Write the records below out again. Match them exactly.
▼
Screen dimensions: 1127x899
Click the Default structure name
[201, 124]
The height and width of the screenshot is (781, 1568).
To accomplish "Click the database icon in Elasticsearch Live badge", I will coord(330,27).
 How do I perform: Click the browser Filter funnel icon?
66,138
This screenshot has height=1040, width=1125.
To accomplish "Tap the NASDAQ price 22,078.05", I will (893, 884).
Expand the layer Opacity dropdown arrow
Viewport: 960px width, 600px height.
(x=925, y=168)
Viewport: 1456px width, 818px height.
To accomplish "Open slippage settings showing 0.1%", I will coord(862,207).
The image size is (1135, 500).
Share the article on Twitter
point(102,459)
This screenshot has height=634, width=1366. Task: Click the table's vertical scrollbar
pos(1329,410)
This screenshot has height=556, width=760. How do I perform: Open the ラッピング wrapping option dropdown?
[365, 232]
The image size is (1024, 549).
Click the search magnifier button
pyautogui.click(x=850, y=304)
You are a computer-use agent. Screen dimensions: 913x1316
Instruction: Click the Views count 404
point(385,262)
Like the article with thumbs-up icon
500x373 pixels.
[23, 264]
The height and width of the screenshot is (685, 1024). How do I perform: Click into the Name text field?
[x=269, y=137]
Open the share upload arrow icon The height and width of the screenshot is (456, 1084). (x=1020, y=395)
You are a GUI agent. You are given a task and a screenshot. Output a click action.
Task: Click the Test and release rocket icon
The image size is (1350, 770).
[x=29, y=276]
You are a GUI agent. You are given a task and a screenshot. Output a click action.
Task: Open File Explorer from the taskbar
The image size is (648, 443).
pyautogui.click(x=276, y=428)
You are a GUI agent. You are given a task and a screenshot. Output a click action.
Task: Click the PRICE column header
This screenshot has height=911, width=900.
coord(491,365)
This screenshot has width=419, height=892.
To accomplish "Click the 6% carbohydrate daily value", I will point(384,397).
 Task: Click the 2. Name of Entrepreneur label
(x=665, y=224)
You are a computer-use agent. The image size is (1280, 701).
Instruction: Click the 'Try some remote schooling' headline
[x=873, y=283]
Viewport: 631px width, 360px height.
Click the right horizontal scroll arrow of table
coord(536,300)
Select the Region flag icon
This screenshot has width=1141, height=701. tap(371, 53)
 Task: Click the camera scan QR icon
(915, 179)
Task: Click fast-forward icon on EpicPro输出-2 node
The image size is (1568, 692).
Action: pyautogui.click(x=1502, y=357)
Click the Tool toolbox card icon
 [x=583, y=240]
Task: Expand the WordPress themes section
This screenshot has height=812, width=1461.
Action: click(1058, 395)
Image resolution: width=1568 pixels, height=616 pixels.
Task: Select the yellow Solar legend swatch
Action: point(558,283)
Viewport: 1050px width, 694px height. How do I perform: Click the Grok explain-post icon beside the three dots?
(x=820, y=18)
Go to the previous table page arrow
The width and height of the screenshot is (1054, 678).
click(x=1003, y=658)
▲
PROBLEM SOLUTION:
Screen dimensions: 1127x899
Click the Default structure name
[201, 124]
The height and width of the screenshot is (781, 1568).
To accomplish "Click the database icon in Elasticsearch Live badge", I will coord(330,27).
 How do I perform: Click the browser Filter funnel icon?
66,138
This screenshot has height=1040, width=1125.
To accomplish "Tap the NASDAQ price 22,078.05", I will (893, 884).
Expand the layer Opacity dropdown arrow
Viewport: 960px width, 600px height.
(x=925, y=168)
Viewport: 1456px width, 818px height.
To accomplish "Open slippage settings showing 0.1%", I will coord(862,207).
The image size is (1135, 500).
Share the article on Twitter
point(102,459)
This screenshot has height=634, width=1366. Task: Click the table's vertical scrollbar
pos(1329,410)
This screenshot has height=556, width=760. How do I perform: Open the ラッピング wrapping option dropdown?
[365, 232]
The image size is (1024, 549).
Click the search magnifier button
pyautogui.click(x=850, y=304)
You are a computer-use agent. Screen dimensions: 913x1316
Instruction: Click the Views count 404
point(385,262)
Like the article with thumbs-up icon
500x373 pixels.
[23, 264]
The height and width of the screenshot is (685, 1024). How do I perform: Click into the Name text field?
[x=269, y=137]
Open the share upload arrow icon The height and width of the screenshot is (456, 1084). (x=1020, y=395)
You are a GUI agent. You are given a task and a screenshot. Output a click action.
Task: Click the Test and release rocket icon
The image size is (1350, 770).
[x=29, y=276]
You are a GUI agent. You are given a task and a screenshot. Output a click action.
Task: Open File Explorer from the taskbar
The image size is (648, 443).
pyautogui.click(x=276, y=428)
You are a GUI agent. You are given a task and a screenshot. Output a click action.
Task: Click the PRICE column header
This screenshot has height=911, width=900.
coord(491,365)
This screenshot has width=419, height=892.
To accomplish "Click the 6% carbohydrate daily value", I will point(384,397).
 Task: Click the 2. Name of Entrepreneur label
(x=665, y=224)
You are a computer-use agent. The image size is (1280, 701).
Instruction: Click the 'Try some remote schooling' headline
[x=873, y=283]
Viewport: 631px width, 360px height.
Click the right horizontal scroll arrow of table
coord(536,300)
Select the Region flag icon
This screenshot has width=1141, height=701. tap(371, 53)
 Task: Click the camera scan QR icon
(915, 179)
Task: Click fast-forward icon on EpicPro输出-2 node
The image size is (1568, 692).
Action: pyautogui.click(x=1502, y=357)
Click the Tool toolbox card icon
 [x=583, y=240]
Task: Expand the WordPress themes section
This screenshot has height=812, width=1461.
Action: click(1058, 395)
Image resolution: width=1568 pixels, height=616 pixels.
Task: Select the yellow Solar legend swatch
Action: point(558,283)
Viewport: 1050px width, 694px height. How do I perform: Click the Grok explain-post icon beside the three dots?
(x=820, y=18)
Go to the previous table page arrow
The width and height of the screenshot is (1054, 678).
click(x=1003, y=658)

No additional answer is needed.